Los circuitos impresos son componentes esenciales en casi todos los dispositivos electrónicos, incluidos aquellos utilizados en inteligencia artificial. Actualmente, alrededor del 30% de los PCBs del mundo se producen en EE. UU., pero esta cifra ha caído a solo el 4%. Este declive plantea preocupaciones de seguridad nacional, ya que el Departamento de Defensa de EE.
UU. ha ordenado que la mayoría de sus compras de PCBs provengan de fuentes nacionales para mitigar los riesgos de componentes maliciosos. El gobierno de EE. UU. está considerando subsidios e incentivos fiscales para fomentar la producción nacional de PCBs, coincidiendo con el aumento de las tensiones con China sobre la tecnología de IA.
Empresas como TTM Technologies y Sanmina, los únicos fabricantes de PCBs que cotizan en bolsa en EE. UU., están experimentando un crecimiento significativo, con las acciones de TTM disparándose casi un 500% en el último año.

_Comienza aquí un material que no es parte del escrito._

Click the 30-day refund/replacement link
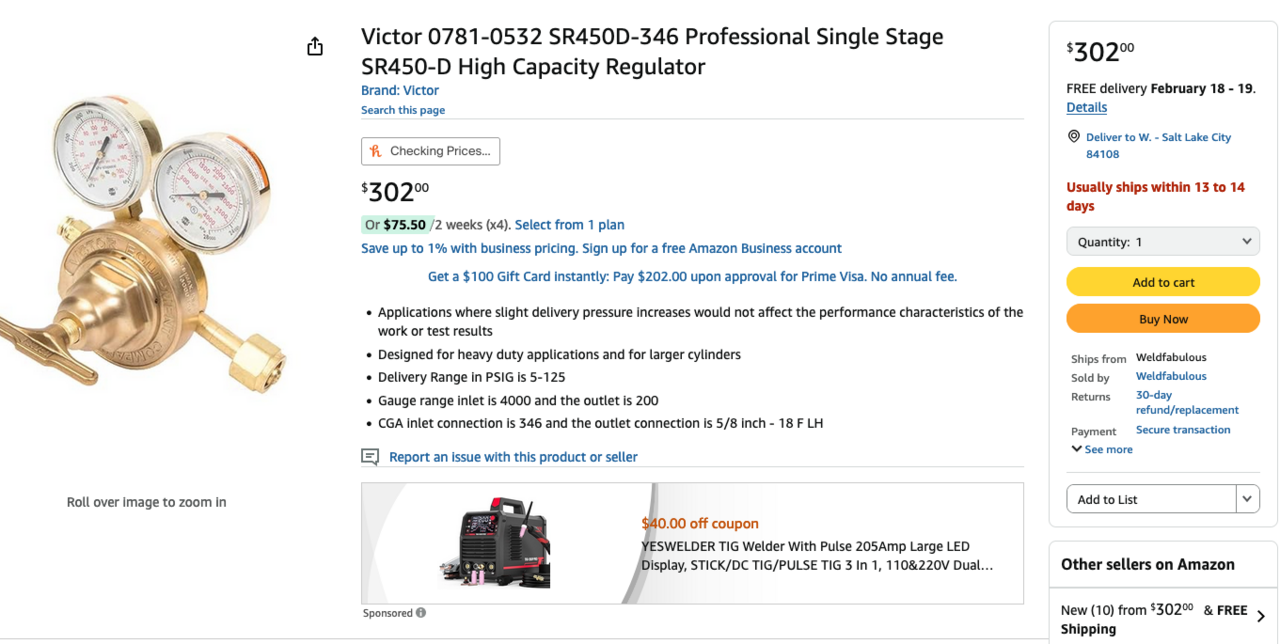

Sin embargo, están luchando por satisfacer la creciente demanda tanto del sector de IA como de las necesidades militares, exacerbada por los conflictos geopolíticos que afectan el suministro de materias primas. Los precios de los PCBs han aumentado, con TTM incrementando los precios entre un 5% y un 25% para competir con la demanda de IA.
Se proyecta que el mercado global de PCBs crecerá significativamente, alcanzando casi $96 mil millones este año. Se están llevando a cabo esfuerzos legislativos para apoyar la fabricación de PCBs en EE. UU., incluido un crédito fiscal propuesto del 25% para circuitos impresos fabricados en América y $3 mil millones en subvenciones para fabricantes.
La urgencia de fortalecer la producción nacional se subraya por los riesgos potenciales asociados con la dependencia de PCBs fabricados en el extranjero, que podrían estar comprometidos y representar amenazas para la seguridad nacional y las capacidades de defensa.